The next beneficial discussion we had was deciding what we thought each level looked like. What was the difference in work that resulted in a progressing rather than meeting? What did being established in an outcome even look like? This seemed to be somewhat defined but also at the discretion of the teacher. Based on the discussion, and my own understandings, I currently believe the levels to be defined as:
1. Beginning- the student is still learning the main idea/concept and requires teacher assistance. Without help, the student would not be able to reach the outcome.
2. Progressing- the student is on their way to meeting the outcome but still requires assistance. The quality isn’t as expected but shows the student has some grasp on the concept.
3. Meeting- the student reaches the outcome with little teacher assistance in an acceptable quality.

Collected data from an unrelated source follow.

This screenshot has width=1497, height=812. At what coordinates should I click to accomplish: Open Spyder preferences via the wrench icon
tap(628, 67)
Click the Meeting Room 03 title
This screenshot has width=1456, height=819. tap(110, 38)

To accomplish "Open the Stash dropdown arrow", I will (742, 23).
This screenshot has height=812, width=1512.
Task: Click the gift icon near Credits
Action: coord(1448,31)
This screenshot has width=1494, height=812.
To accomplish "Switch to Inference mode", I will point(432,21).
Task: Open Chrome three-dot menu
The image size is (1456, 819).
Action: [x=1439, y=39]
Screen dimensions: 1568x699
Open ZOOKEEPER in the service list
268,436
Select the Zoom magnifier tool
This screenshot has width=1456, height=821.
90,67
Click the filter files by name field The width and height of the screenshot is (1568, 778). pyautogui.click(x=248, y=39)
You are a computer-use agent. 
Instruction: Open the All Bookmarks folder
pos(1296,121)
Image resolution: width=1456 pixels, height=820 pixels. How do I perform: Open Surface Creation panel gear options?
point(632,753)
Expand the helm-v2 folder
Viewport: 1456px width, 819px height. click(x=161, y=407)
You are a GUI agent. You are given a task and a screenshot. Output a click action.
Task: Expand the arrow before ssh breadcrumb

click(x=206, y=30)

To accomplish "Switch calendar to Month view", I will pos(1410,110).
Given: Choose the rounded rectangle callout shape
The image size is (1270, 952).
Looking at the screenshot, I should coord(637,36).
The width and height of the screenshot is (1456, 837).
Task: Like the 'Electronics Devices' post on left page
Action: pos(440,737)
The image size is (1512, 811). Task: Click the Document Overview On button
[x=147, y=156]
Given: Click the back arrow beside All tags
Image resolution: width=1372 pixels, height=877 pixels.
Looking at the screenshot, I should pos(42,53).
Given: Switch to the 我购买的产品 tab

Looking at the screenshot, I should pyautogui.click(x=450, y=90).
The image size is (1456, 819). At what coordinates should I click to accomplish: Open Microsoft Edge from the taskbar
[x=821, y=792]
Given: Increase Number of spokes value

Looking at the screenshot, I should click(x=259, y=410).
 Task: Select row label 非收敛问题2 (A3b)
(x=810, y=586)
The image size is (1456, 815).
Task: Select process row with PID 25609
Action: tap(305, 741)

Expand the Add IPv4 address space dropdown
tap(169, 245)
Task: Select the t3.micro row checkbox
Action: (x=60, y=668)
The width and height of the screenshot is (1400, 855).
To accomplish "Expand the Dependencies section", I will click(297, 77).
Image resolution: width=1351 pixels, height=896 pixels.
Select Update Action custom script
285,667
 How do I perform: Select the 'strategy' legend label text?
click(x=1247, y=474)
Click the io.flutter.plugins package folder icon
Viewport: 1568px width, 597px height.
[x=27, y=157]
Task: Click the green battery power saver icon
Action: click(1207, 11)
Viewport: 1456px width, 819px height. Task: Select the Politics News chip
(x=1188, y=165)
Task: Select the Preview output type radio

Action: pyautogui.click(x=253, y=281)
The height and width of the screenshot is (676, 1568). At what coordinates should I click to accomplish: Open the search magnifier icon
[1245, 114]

4. Established- the student can reach the outcome independently, in good quality, and could teach it to other students successfully.
This is important because students can become confused if one teacher’s idea of meeting an outcome and being established is different from another.
The format of Cory’s rubrics are done in “I can” statements which results in student-friendly and easily understandable language. Although this does require time by the educator for some decoding, both the teacher and student will benefit from these statements. This is a similar understanding to what the magazine, “The Science Teacher”, has as they state “rubrics need to be designed to direct the teacher and the student to the outcome in language that the student can understand” (K. Jensen, May 1995). If the students are unable to understand the rubric then it is pointless to be given to them prior. Likewise, I believe students should know what is expected of them beforehand so they are able to set goals they can work towards.
The discussion we had in Cory’s presentation had broadened my understanding of rubrics and left me feeling more excited about using rubrics in my future classroom. Not only can it show snapshots of where students are in their understanding, but it also can show progression if the same rubric is used repeatedly (Cory had stated he would use different colored pens to show the progression of the students’ knowledge). Anne Davies, in her textbook “Making Classroom Assessment Work”, compares these progressive snapshots to height marks on the door; both show a student growing whether it be physically or intellectually (p. 80).